Slaughterhouse-Five
“- Why me?
- That is a very Earthling question to ask, Mr. Pilgrim. Why you? Why us for that matter? Why anything? Because this moment simply is. Have you ever seen bugs trapped in amber?
- Yes.
- Well, here we are, Mr. Pilgrim, trapped in the amber of this moment. There is no why.” ― Kurt Vonnegut, Slaughterhouse-Five
Slaughterhouse-Five is a time-travelling paradox of a novel. It is written in a simple prose style narrative in which the jerking forward and backward in time somehow becomes mesmerizing. While originally an experimental work it still seems new fifty years later. Vonnegut is a character in scenes with Pilgrim; he is watching Pilgrim, like the reader is watching them both. Buried in the narrative of Billy Pilgrim is the story of the Dresden holocaust, that the allied forces managed to keep mostly unknown to Americans. The events of Pilgrim's life are often remarkably funny and moving. Yet, through it all Pilgrim is helpless before the larger powers of the universe.
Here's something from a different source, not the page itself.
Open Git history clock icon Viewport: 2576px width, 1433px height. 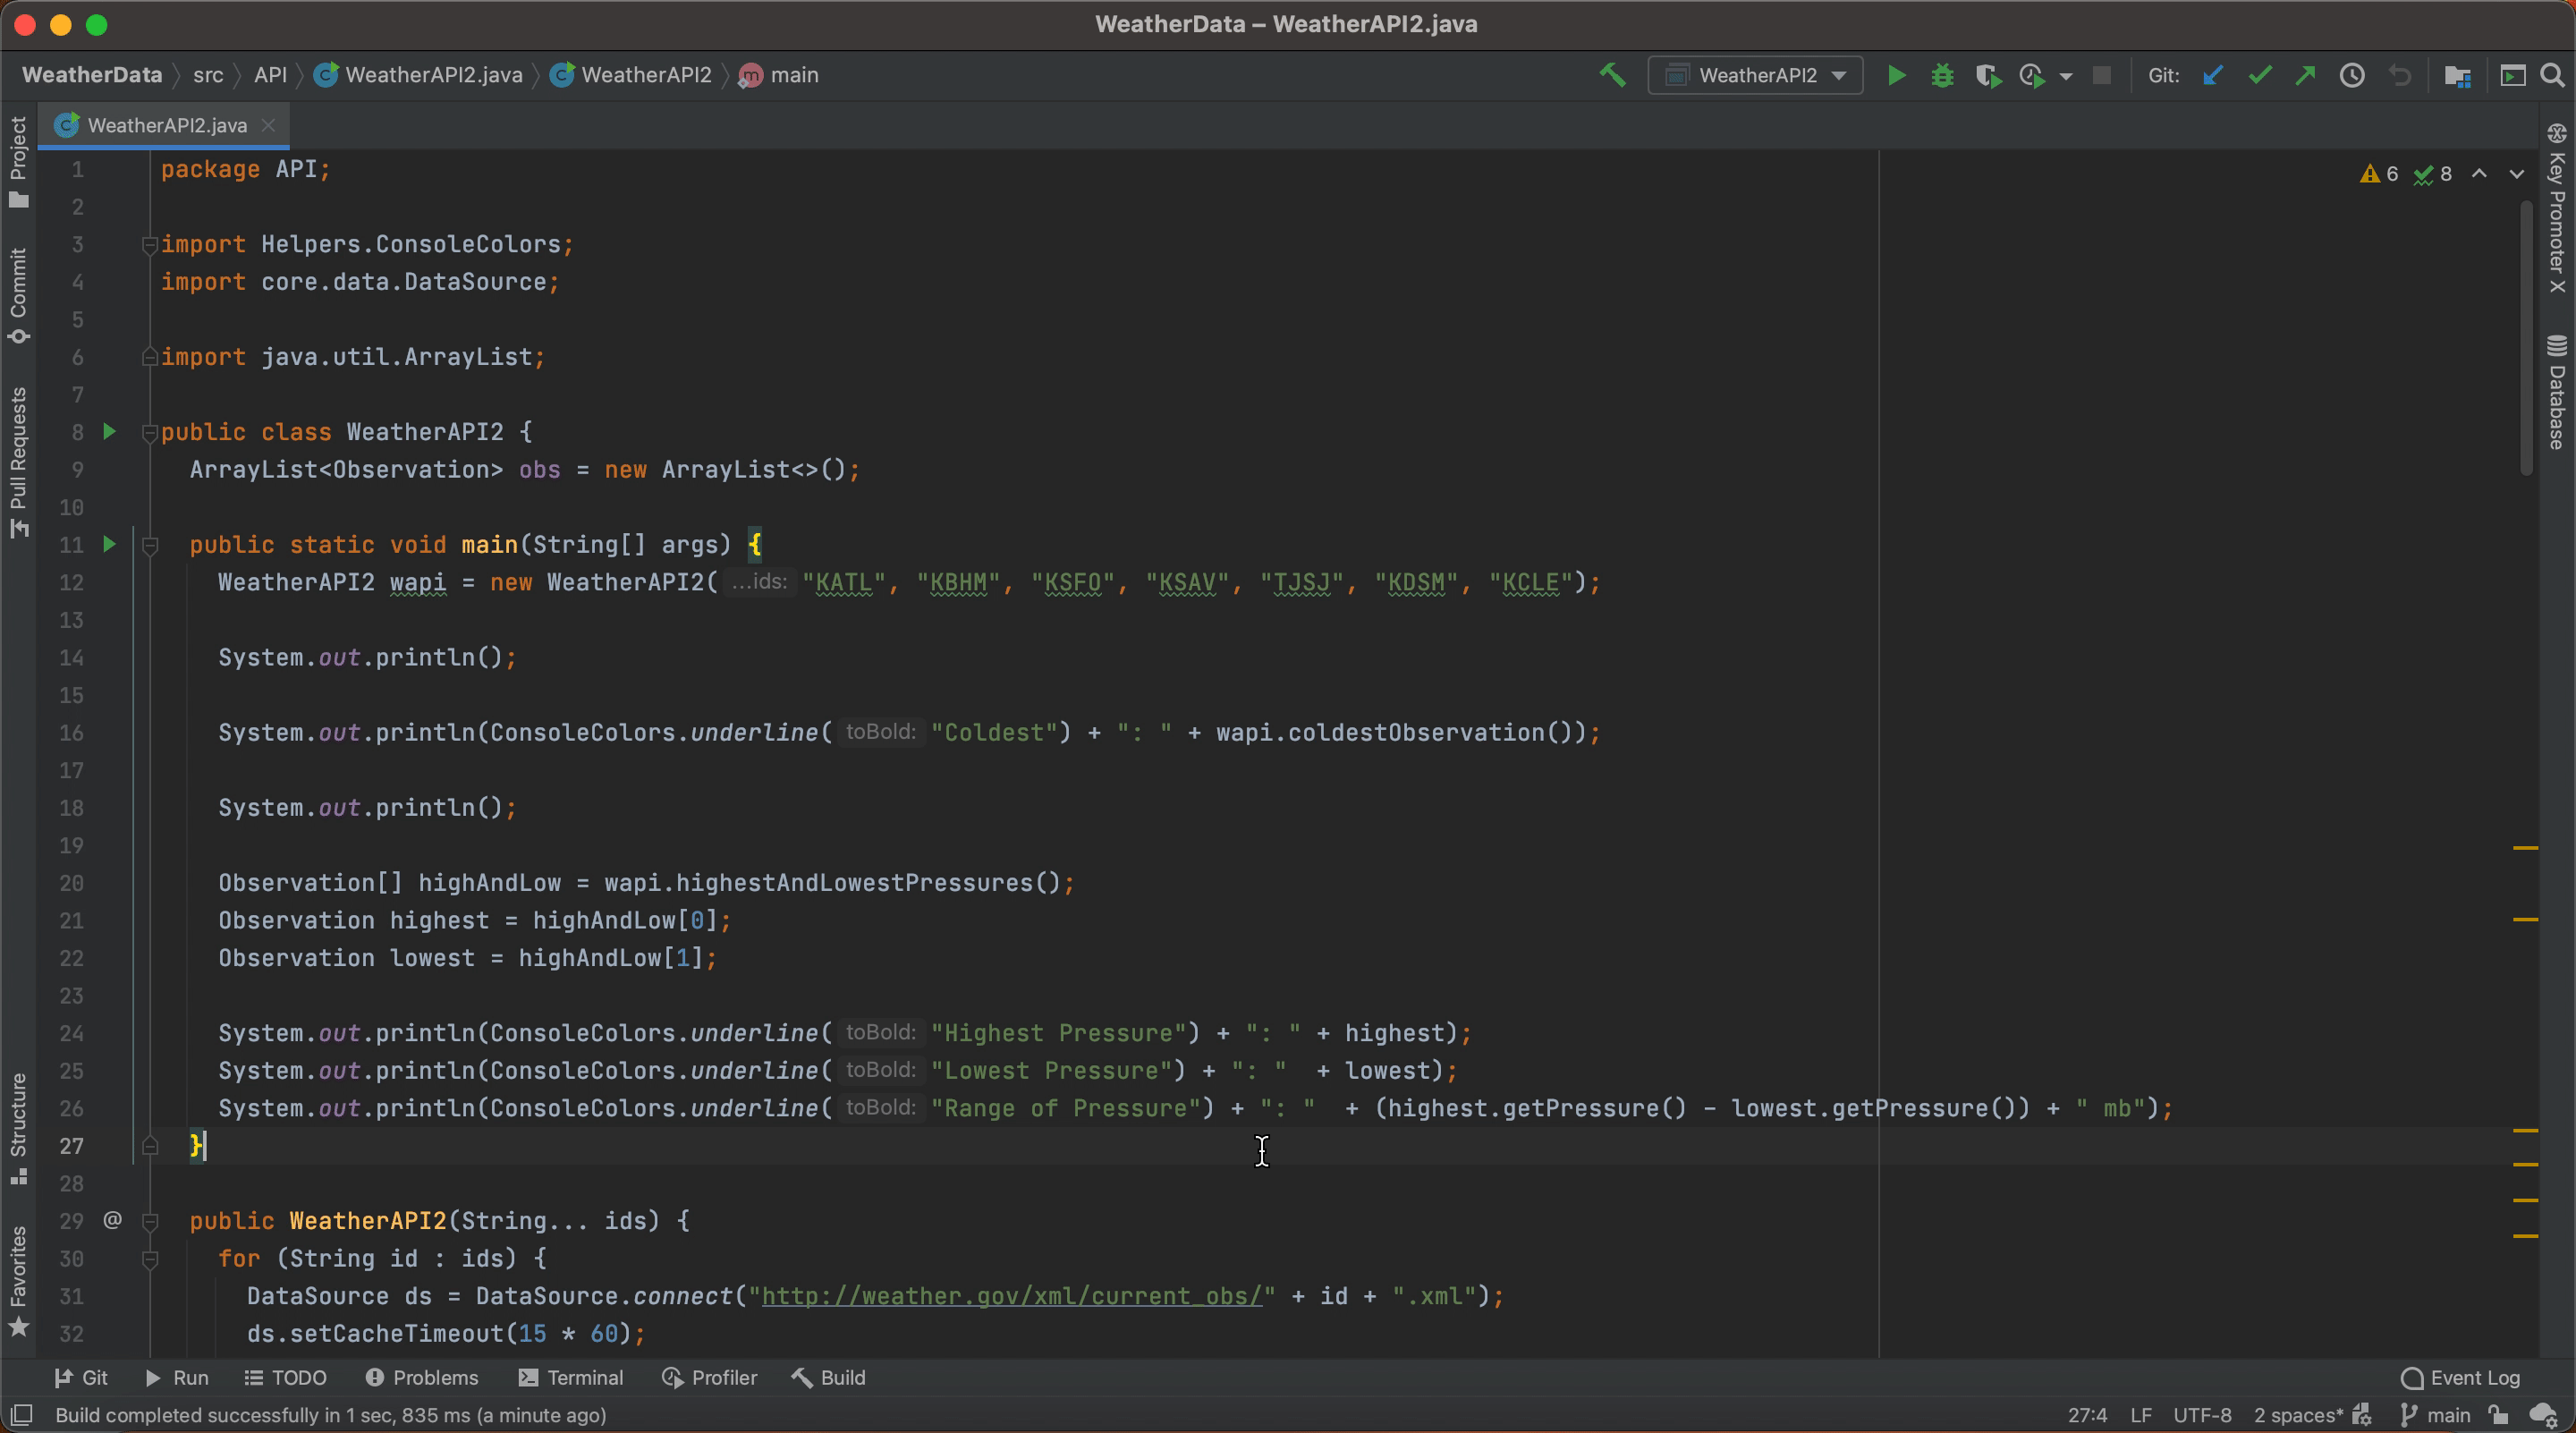2352,76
Vonnegut has the ability to implant suggestions in the mind of the reader and then work those suggestions into tangible forms in the text. For example, in the first chapter, Vonnegut says that when he is drinking he listens to talk-radio shows, then, as the novel proceeds, Pilgrim stumbles onto a radio program in which the topic is whether or not the novel, as a literary form, is dead. Also, after the firebombing of Dresden, innkeepers on the outskirts of town offer the soldiers their stable, as a place to sleep. Twenty pages later, Vonnegut reminds the reader of the book’s epigraph, “The cattle are lowing,/ The Baby awakes./ But the little Lord Jesus/ No crying He makes.” Biblical situations are considered more and more often as the book draws to a close. These include discussion of the following: the friends who take Jesus down from the cross; the possibility that Jesus and his father, as carpenters, make crosses on which other people would be executed; and a time traveler who is the first to check on Jesus at the cross to make sure he is really dead before he is taken down. A new gospel is written in which Jesus is not made the Son of God until the very end, when he is on the cross. Until then he is a nobody. Vonnegut implies that if Jesus was the “wrong” person to kill, then there are necessarily “right” persons to kill, and this is inherently a bad idea.
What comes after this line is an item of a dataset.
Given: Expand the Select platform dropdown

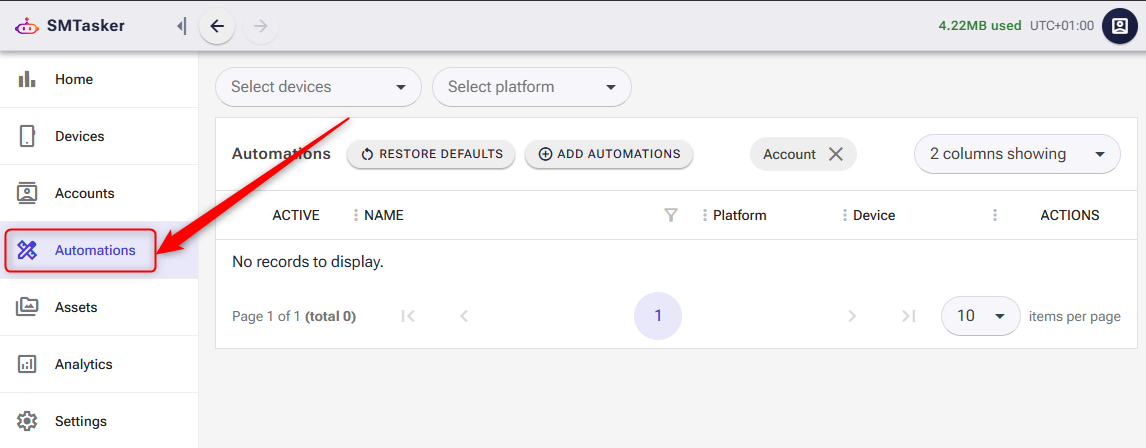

What also impressed me was the way Vonnegut integrated symbolism, imagery and allegory throughout the novel. For example Slaughterhouse-Five uses many elements from the fictional part of the novel, and specifically from Billy's experiences on the planet Tralfamadore, to structure the book as a whole. Not only do the stars in the Tralfamadorian novel appear throughout Slaughterhouse-Five, but the fact that the book is not told in chronological order fits the Tralfamadorian concept of time. Billy Pilgrim says there is no free will, an assertion confirmed by a Tralfamadorian, who says, "I've visited thirty-one inhabited planets in the universe . . . Only on Earth is there any talk of free will." The story's central concept: most of humanity is insignificant; they do what they do, because they must. A great example of how we use humor to deal with hardship, and the conflict between the way heroism is conveyed through stories for actions in situations that perhaps could have been avoided altogether.
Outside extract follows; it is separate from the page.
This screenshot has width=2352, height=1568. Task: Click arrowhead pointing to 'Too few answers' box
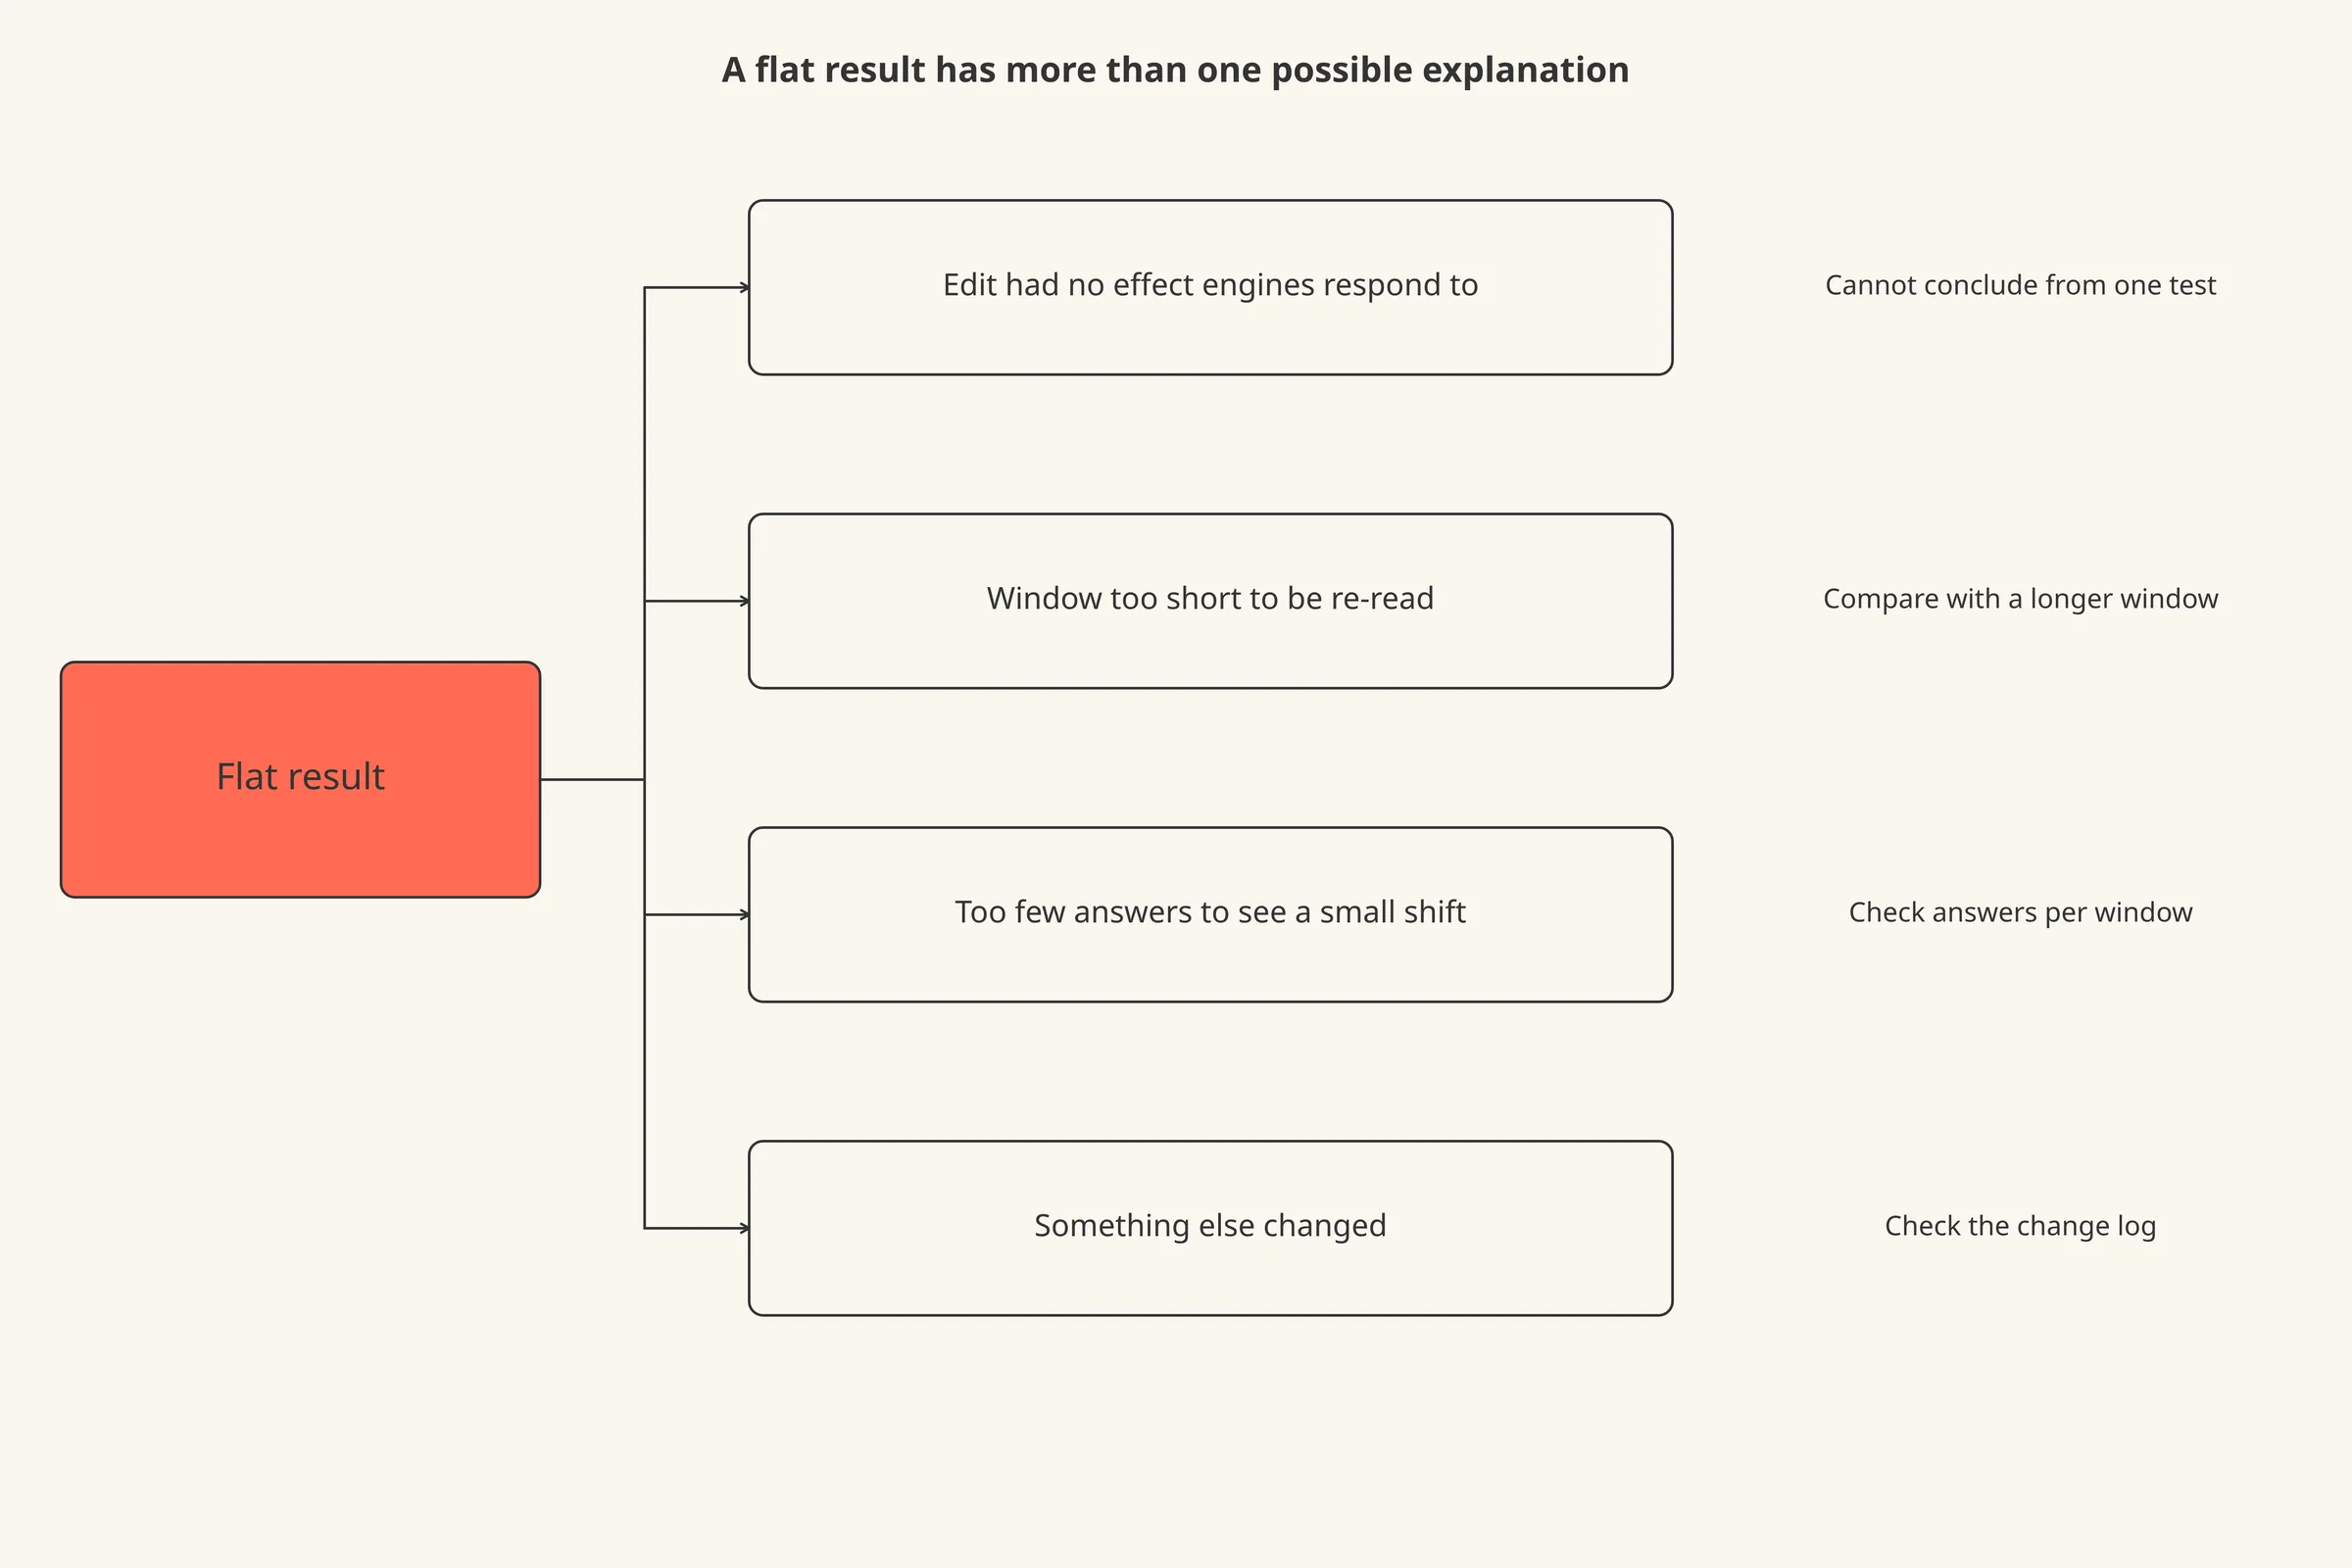pyautogui.click(x=744, y=914)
In the first chapter, Vonnegut calls this novel “short and jumbled and jangled . . . because there is nothing intelligent to say about a massacre.” His critics have found fault in him and this novel for not taking serious matters more seriously, and for that reason his work was not highly acclaimed or accepted into the academic canon for many years (it has even been banned in many places over the years). Vonnegut is categorized in the genre of science fiction, though he believes his work holds more depth than work in that genre usually has (IMHO he is wrong). With the eventual acceptance of Slaughterhouse-Five, he became classified as a satirist who seeks to make readers laugh, as did Mark Twain and Jonathan Swift before him. The opening sentence of the book reminded me of the opening lines of Huckleberry Finn.
1 comment:
I love Vonnegut and I love this book.
Your analysis of it is superb James. You wrote "Vonnegut has the ability to implant suggestions in the mind of the reader and then work those suggestions into tangible forms in the text." I think that this is exactly right. When reading his books I have always had a vague sense that something like this was going on, but I would have had a difficult time describing it.
I agree with you in regards to science fiction. If course there are a lot of not so good books out there. But there is are many works of substance that deserve be part of any " Cannon".